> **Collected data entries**
╔══

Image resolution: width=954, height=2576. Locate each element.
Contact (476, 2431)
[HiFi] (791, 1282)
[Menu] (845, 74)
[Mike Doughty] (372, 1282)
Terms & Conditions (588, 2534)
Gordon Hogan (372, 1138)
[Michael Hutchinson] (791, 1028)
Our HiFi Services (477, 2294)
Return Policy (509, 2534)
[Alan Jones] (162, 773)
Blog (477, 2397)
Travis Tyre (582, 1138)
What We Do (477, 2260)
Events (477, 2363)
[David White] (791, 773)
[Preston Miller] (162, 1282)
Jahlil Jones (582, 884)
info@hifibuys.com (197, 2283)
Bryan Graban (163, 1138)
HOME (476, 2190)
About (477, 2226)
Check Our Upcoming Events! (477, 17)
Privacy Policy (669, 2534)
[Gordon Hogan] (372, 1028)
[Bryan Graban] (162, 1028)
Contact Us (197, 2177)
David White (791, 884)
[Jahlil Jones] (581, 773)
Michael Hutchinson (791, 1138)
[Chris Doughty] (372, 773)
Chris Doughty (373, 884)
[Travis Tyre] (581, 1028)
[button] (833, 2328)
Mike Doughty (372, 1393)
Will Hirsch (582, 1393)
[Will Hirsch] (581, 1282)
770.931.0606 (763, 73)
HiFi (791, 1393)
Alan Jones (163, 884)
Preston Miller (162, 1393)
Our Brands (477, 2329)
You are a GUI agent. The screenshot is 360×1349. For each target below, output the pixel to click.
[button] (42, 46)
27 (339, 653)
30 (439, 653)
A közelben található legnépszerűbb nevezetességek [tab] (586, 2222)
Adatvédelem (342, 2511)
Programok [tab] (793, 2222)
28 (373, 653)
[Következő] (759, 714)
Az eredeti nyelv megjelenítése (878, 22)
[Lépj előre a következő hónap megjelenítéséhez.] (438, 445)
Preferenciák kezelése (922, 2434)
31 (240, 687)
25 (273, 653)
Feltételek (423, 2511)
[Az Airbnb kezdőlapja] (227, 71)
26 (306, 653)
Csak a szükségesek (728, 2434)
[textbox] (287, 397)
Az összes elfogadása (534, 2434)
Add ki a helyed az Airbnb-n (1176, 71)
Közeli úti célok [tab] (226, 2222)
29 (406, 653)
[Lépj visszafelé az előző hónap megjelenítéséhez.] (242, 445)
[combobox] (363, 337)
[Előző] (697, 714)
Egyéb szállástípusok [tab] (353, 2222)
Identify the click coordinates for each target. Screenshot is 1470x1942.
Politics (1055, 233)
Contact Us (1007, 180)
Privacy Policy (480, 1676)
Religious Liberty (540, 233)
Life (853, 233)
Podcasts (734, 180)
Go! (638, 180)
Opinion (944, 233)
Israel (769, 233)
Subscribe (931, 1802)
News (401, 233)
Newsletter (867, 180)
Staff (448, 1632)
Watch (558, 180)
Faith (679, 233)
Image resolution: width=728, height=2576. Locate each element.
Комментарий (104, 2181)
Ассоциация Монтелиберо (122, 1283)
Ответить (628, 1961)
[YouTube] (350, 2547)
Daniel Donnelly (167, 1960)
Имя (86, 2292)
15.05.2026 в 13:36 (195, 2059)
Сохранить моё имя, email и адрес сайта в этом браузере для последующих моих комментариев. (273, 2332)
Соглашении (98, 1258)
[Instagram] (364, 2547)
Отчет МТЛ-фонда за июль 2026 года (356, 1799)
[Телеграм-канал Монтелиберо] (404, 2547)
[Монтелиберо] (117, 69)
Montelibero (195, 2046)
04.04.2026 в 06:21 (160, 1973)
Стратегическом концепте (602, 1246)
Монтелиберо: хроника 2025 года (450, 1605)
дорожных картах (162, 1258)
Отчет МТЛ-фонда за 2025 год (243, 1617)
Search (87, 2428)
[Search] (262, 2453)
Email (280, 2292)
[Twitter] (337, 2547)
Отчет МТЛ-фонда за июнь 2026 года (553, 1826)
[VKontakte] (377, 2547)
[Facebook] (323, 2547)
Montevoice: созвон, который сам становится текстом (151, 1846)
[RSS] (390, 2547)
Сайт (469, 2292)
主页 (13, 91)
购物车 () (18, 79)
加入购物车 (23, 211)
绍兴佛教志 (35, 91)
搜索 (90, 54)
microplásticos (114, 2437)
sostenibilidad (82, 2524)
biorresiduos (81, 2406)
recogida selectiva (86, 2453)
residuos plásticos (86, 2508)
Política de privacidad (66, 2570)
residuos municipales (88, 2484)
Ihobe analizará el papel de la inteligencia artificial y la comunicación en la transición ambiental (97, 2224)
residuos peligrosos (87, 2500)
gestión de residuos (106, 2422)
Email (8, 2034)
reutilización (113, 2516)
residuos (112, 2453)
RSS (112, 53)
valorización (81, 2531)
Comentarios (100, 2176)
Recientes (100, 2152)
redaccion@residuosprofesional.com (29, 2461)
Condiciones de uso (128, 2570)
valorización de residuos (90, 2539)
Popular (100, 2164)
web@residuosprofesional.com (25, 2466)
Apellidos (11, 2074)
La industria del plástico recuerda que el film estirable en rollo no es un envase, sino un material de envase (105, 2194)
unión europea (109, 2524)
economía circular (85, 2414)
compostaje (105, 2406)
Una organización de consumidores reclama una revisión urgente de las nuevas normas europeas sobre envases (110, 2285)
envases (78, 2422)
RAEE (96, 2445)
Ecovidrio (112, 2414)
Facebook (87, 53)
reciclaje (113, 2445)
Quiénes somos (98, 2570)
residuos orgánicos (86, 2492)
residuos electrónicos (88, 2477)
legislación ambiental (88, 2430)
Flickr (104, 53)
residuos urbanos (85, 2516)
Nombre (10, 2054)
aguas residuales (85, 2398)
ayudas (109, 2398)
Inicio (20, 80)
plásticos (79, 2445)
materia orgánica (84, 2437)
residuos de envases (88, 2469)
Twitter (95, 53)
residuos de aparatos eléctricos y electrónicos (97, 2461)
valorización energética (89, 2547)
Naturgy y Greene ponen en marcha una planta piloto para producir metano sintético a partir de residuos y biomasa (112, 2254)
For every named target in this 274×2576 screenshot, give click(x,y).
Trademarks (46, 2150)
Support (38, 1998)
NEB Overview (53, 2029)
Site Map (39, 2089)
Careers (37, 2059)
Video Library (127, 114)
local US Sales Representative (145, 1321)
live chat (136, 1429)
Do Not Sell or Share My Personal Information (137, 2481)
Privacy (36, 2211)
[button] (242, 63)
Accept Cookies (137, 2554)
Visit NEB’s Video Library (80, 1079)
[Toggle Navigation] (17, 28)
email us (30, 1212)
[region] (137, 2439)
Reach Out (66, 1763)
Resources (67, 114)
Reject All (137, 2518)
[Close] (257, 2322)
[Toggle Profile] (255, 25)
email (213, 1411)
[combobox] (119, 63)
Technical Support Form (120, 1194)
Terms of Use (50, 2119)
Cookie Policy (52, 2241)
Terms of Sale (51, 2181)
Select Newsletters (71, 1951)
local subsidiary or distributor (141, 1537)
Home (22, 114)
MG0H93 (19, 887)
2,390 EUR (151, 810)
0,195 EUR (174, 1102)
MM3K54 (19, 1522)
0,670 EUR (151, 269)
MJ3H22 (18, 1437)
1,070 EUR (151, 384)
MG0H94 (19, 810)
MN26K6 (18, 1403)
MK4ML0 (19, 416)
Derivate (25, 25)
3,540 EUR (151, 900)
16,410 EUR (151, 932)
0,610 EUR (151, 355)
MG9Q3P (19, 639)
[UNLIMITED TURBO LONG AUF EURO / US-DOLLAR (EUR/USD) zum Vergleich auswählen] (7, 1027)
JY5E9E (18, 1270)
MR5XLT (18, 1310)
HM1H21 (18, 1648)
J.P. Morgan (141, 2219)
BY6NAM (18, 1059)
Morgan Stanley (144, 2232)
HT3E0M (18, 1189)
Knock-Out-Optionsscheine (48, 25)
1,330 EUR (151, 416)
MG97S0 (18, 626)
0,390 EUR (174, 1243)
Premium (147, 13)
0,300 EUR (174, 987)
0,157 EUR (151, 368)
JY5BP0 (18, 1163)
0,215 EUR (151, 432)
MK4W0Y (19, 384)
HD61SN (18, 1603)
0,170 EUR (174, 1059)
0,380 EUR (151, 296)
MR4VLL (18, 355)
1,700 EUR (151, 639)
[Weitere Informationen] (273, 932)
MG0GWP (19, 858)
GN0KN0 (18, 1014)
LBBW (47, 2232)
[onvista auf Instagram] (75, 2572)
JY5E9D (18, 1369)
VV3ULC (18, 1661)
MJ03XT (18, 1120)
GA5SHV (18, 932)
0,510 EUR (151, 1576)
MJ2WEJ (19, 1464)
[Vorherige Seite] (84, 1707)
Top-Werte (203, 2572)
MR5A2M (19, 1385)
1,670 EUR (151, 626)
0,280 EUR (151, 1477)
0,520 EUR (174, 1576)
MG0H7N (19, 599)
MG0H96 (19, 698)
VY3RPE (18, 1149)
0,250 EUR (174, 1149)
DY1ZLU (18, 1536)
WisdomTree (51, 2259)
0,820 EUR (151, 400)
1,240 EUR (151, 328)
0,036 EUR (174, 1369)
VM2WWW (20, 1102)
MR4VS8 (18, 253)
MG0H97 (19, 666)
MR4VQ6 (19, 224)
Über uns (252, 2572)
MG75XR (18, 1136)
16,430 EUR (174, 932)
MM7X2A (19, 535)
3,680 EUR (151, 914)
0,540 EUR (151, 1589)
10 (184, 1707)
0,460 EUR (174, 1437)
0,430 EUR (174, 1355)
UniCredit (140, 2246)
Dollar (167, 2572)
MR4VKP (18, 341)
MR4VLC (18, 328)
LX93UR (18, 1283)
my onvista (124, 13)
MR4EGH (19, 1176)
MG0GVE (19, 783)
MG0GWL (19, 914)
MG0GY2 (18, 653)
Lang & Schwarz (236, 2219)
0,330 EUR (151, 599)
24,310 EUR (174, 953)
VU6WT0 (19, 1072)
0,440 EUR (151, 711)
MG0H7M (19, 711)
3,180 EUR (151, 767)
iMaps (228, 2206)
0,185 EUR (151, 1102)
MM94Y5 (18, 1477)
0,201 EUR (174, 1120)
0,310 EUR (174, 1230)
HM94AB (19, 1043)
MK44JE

╚══

> **TO DO**
An answer is complete only when it holds every line above containing the string "Video".

> **EXERCISE RESULT**
Video Library (127, 114)
Visit NEB’s Video Library (80, 1079)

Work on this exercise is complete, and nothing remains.